Recreates Figure 7 from Naveed's analysis following Ann's instructions:
- **Bars, not lines** — data is 1-in-3 day sampling (not continuous)
- **Stacking order**: Fossil fuel at bottom, charcoal at top — makes seasonal patterns clearer
- **Y-axis**: Factor Fraction (fraction of OM from each source)
- **Season strip** at top showing Ethiopian seasons

In [None]:
import sys
import os
import numpy as np
import pandas as pd
import matplotlib.pyplot as plt
import matplotlib.dates as mdates
from matplotlib.patches import Rectangle
from matplotlib.lines import Line2D
import warnings
warnings.filterwarnings('ignore')

# Add scripts folder to path
notebook_dir = os.path.dirname(os.path.abspath('__file__'))
scripts_path = os.path.join(notebook_dir, 'scripts')
if scripts_path not in sys.path:
    sys.path.insert(0, scripts_path)

from config import SITES, MAC_VALUE
from data_matching import (
    load_aethalometer_data,
    load_filter_data,
    add_base_filter_id,
    match_all_parameters,
    load_etad_factors_with_filter_ids,
)

print("Setup complete")

In [None]:
# =============================================================================
# Load and merge data (same pipeline as source_apportionment_regression.ipynb)
# =============================================================================

# Load factor contributions with Filter IDs
factors_df = load_etad_factors_with_filter_ids()

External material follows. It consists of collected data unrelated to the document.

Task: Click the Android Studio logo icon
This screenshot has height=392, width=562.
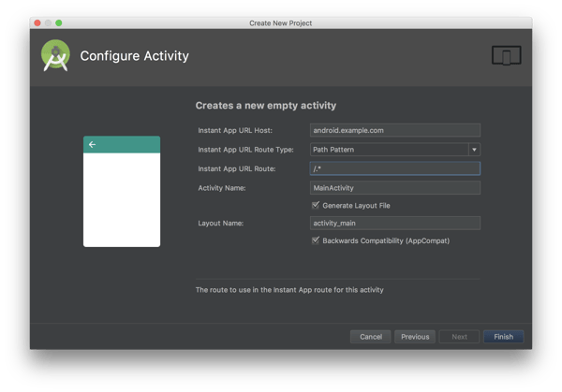Action: tap(55, 56)
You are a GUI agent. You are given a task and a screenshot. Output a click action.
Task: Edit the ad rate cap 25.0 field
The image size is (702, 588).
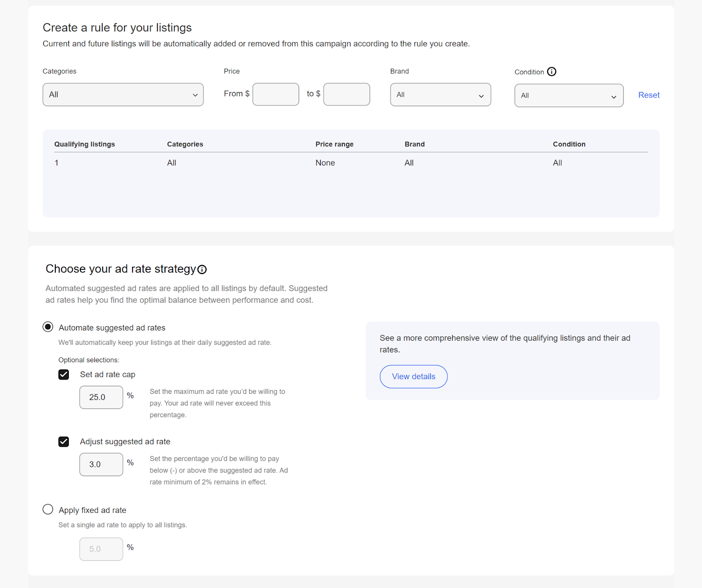pyautogui.click(x=101, y=397)
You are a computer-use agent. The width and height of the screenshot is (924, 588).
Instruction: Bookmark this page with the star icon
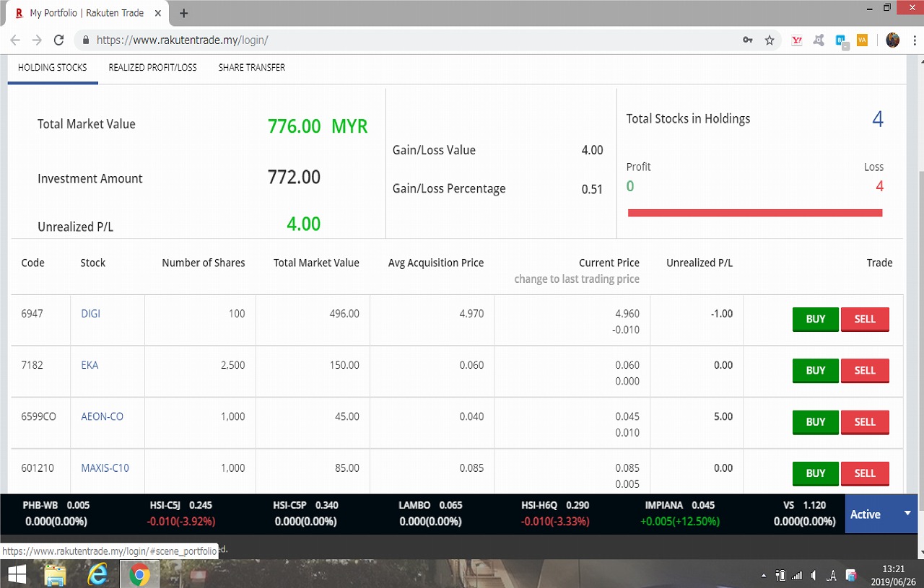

# Rename GF (fraction) columns
FACTOR_TO_FRAC = {
    'GF3 (Charcoal)':              'charcoal_frac',
    'GF2 (Wood Burning)':          'wood_frac',
    'GF5 (Fossil Fuel Combustion)':'fossil_fuel_frac',
    'GF4 (Polluted Marine)':       'polluted_marine_frac',
    'GF1 (Sea Salt Mixed)':        'sea_salt_frac',
}

# Rename K_F (concentration) columns
FACTOR_TO_CONC = {
    'K_F3 Charcoal (ug/m3)':              'charcoal_conc',
    'K_F2 Wood Burning (ug/m3)':           'wood_conc',
    'K_F5 Fossil Fuel Combustion (ug/m3)': 'fossil_fuel_conc',
    'K_F4 Polluted Marine (ug/m3)':        'polluted_marine_conc',
    'K_F1 Sea Salt Mixed (ug/m3)':         'sea_salt_conc',
}

factors_df = factors_df.rename(columns={**FACTOR_TO_FRAC, **FACTOR_TO_CONC})

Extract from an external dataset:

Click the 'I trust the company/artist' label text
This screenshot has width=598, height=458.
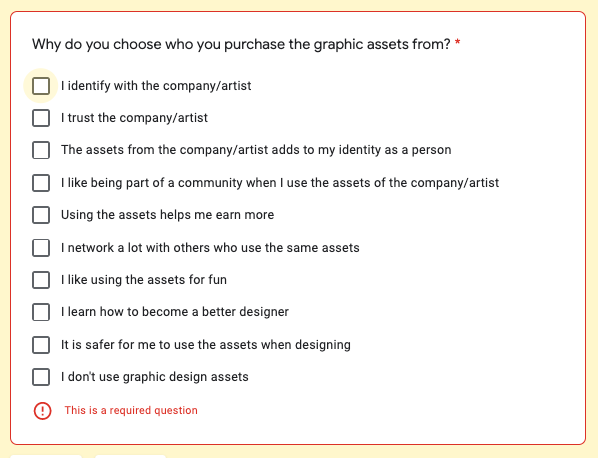click(134, 118)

# Load aethalometer + filter measurements and match by date
aethalometer_data = load_aethalometer_data()
filter_data = load_filter_data()
filter_data = add_base_filter_id(filter_data)

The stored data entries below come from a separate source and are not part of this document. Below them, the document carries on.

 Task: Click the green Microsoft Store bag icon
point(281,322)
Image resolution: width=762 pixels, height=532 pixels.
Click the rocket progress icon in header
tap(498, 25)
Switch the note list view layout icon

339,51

df_aeth = aethalometer_data.get('Addis_Ababa')
bc_df = match_all_parameters('Addis_Ababa', 'ETAD', df_aeth, filter_data)

# Merge BC/EC measurements with factor contributions via base_filter_id
etad_filters = filter_data[filter_data['Site'] == 'ETAD'][['SampleDate', 'FilterId']].drop_duplicates()
etad_filters = etad_filters.rename(columns={'SampleDate': 'date', 'FilterId': 'base_filter_id'})
bc_df['date'] = pd.to_datetime(bc_df['date'])
etad_filters['date'] = pd.to_datetime(etad_filters['date'])

bc_with_id = pd.merge(bc_df, etad_filters, on='date', how='left')

frac_cols = list(FACTOR_TO_FRAC.values())
conc_cols = list(FACTOR_TO_CONC.values())
factor_merge_cols = ['base_filter_id'] + frac_cols + conc_cols
df = pd.merge(bc_with_id, factors_df[factor_merge_cols].drop_duplicates(),
              on='base_filter_id', how='inner')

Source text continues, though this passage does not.